Allan recommended the county not give up control.

“They're making a leap of faith that the state is going to step in and make it all OK,” she said. “I don't think that is necessarily the case.”

State officials are pondering what services it would be mandated to provide, Allan said, and how the understaffed department would provide the services.

“We do not have any extra money,” Allan said. “We are one of the most poorly funded state health departments in the country.”

Smith said she expects an enormous disruption in service if the county chooses to abandon local public health, noting that her staff is “very stressed” over the possibility of getting laid off.

Still, there is a bright spot, she said, noting Gov. Ted Kulongoski has a proposal in his budget to drastically increase state support for public health.

“We want to keep local public health,” Smith said. “It won't take much to have this collapse, but we are willing to give this a try. We think the community deserves that.”

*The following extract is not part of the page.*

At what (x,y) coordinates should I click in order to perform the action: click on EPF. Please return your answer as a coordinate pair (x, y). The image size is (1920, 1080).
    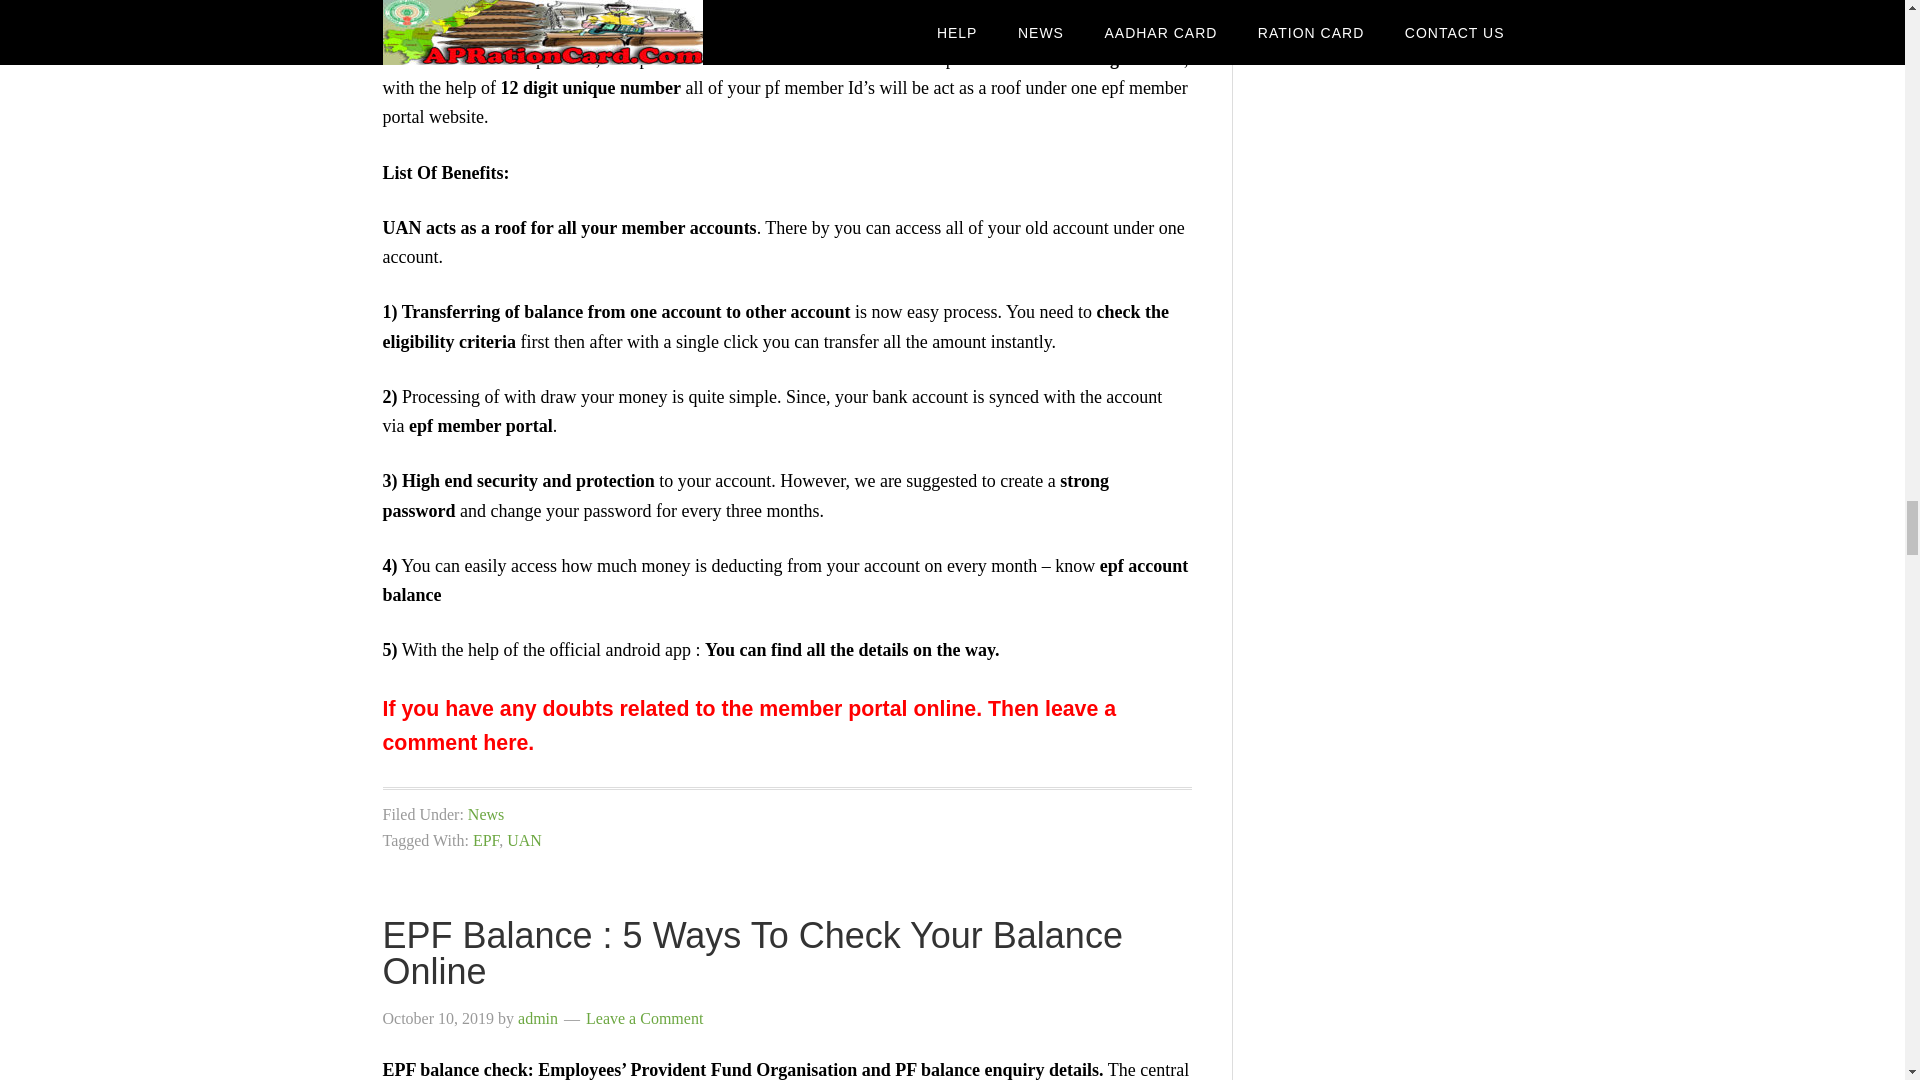
    Looking at the image, I should click on (486, 840).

Background: On Jan. 3, the commissioners announced that due to Congress' failure to reauthorize a federal timber payments subsidy program, the county likely would lay off more than 100 of its 410 employees, from all departments, by March 1.

The subsidy program shuttled about $6 million to the Coos County general fund this fiscal year, and $1 million to the road department, and accounted for about 45 percent of Coos County's general fund. The 6-year-old timber payments law expired in September. In the Pacific Northwest, the subsidy came about to make up for severe restrictions placed on logging after legislation passed in the 1990s to protect endangered species.

Last week, the Coos County Sheriff's Office outlined a plan to lay off 32 jailers, deputies and others to save money for the county.